The subject of lyrics by the singer Gilbert Becaud, Cafe Pushkin was a
tribute to Dellos's French connections. A fluent French speaker, he says he
has aristocratic forebears from Paris, the city where he settled as a
painter and married in the mid 1980s after Mikhail Gorbachev's regime
started to ease travel restrictions. "Russians were a`la mode, and I wanted
to breathe the air," he says.

Returning in the early 1990s to deliver some of his paintings to an unnamed
Russian bank which "no longer exists", he says he was soon drawn into the
atmosphere of rapid and exhilarating change, and had no desire to go back to
France. "Moscow is chaotic, but it's the most democratic place in the world.
There are no laws, but money is easy. If you have a brain, you can do
miracles."

With backing from a Japanese businessman, he launched Soho, a private club
for the artistic friends of his mother in 1992, designed to draw them out of
that Soviet focal point for discussions, the family kitchen. He soon added
Pilot, a night-club, and the Institute of Beauty with a gym. "Some people
would go from one venue to another and never leave the building for days."

Within three years, he was exhausted by his efforts in trying to entertain
those most difficult of clients, entertainers themselves. And he was
frustrated by the "columns, lobsters and frogs" of grandiose perestroika-era
restaurants. "I was the first to notice that people were fed up with it. It
was not our cuisine. I wanted rustic decor, traditional food, things that
you could cook at home."

By September 1996, Bochka had opened, setting the pattern for his subsequent
restaurants, all of which operate day and night. Shinok soon followed, after
an exhaustive search in Kiev for a chef who went beyond the dominant
"Russo-Soviet" legacy that had been left behind.

That left him ready to pay tribute to the French with Le Duc. But
adaptations were required for Russian palates, not least increasing the
quantity of food, and reducing the richness of the sauces to prepare for
palates brought up on "smoked sausage as the highpoint of Soviet cooking".

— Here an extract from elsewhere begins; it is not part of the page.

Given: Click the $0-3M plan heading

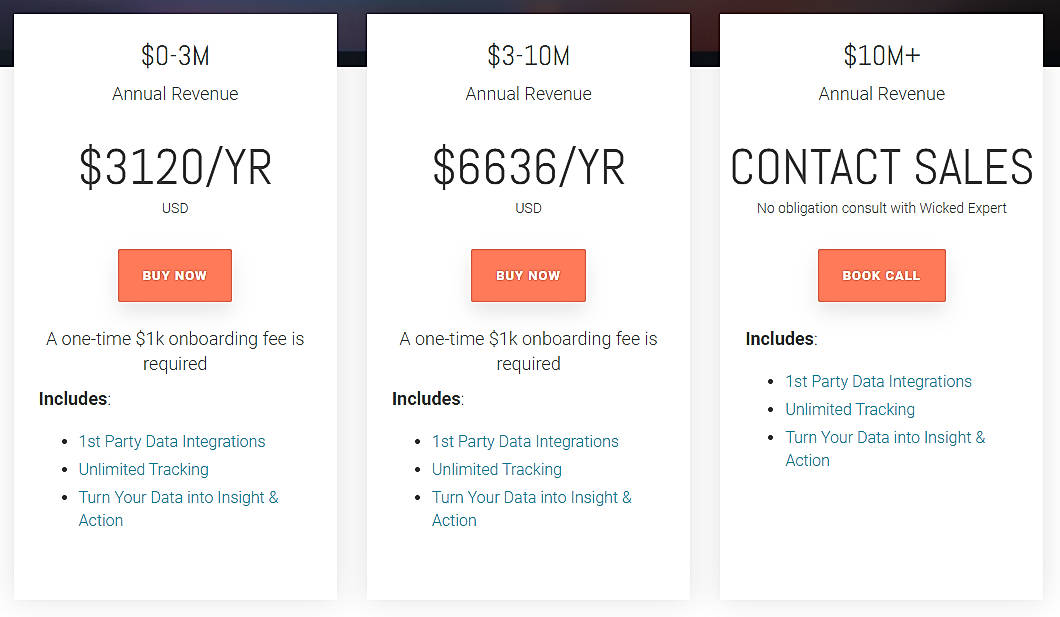Looking at the screenshot, I should point(175,56).
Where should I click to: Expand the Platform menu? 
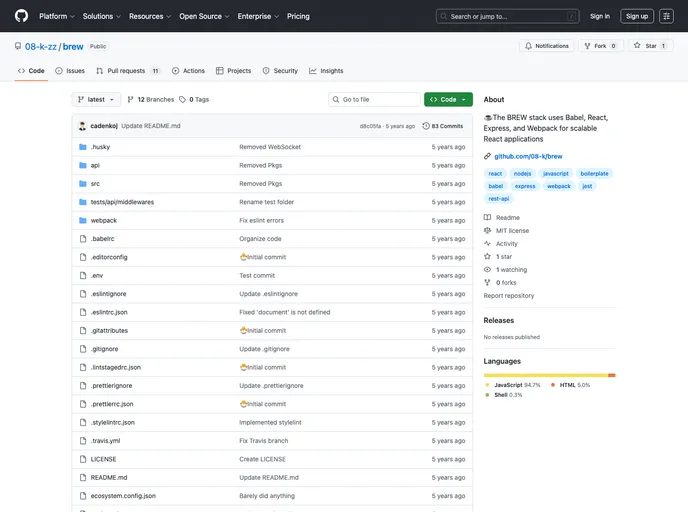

He says Russians play the game, requesting wine instead of vodka when they
notice the shock on the sommelier's face, and not repeating the apocryphal
tale of one New Russian who poured the two most expensive French red wines
on the menu into a single glass, arguing that they must be twice as good if
mixed together.

With Soho, he says he avoided the ubiquitous racketeering by the new
Russia's emerging mafia by stressing that he was entertaining artists, a
milieu that they traditionally left alone.

As his restaurants grew and his clientele became more prestigious, including
leading politicians, officials and businessmen, he ended up with a form of
implicit protection so powerful that no thugs dared try to intrude. Now
unsolicited and unwelcome offers are nor mally in the form of potential
partners offering cash to buy a small share of his company - including one
who proposed $380m.

Today, on top of his recently opened kitchen laboratory for developing new
dishes, he is contemplating opening a school for waiters.

"We are in a country where service was killed for 70 years," he says. "A
superhuman effort is required. The most difficult challenge here is to
restore the links with the 19th century, and everything that we lost with
the Revolution."

He has acquired a building next to Cafe Pushkin that will host an
Indo-Chinese restaurant to be opened next spring; followed by an Italian, a
Greek, and then maybe one offering nouvelle cuisine. Then there is his idea
of a night-club that shifts venue every few months to cater to Moscow's
restless night scene; a restaurant in which decor and food alike are only in
black and white; and a hotel in which every room has a different style.

It has to be said that the food in Dellos's restaurants does not always live
up to the elaborate decors. But - unlike a number of his more recent
imitators - it is generally consistent, frequently good value, and on offer
in an atmosphere that beats the drab Soviet interiors still so common across
Russia without veering too far towards kitsch. That helps make eating in
Moscow chez Dellos a rare pleasure.

Cafe Pushkin, 26A Tverskoi Blvd, Moscow, tel: +7 095-229 5590 or 9411.

Bochka (+7 095-252 3041), Le Duc (+7 095-255 0390) and Shinok (+7 095-255
0204 or 0888) are all at 2 1905 Street, Moscow.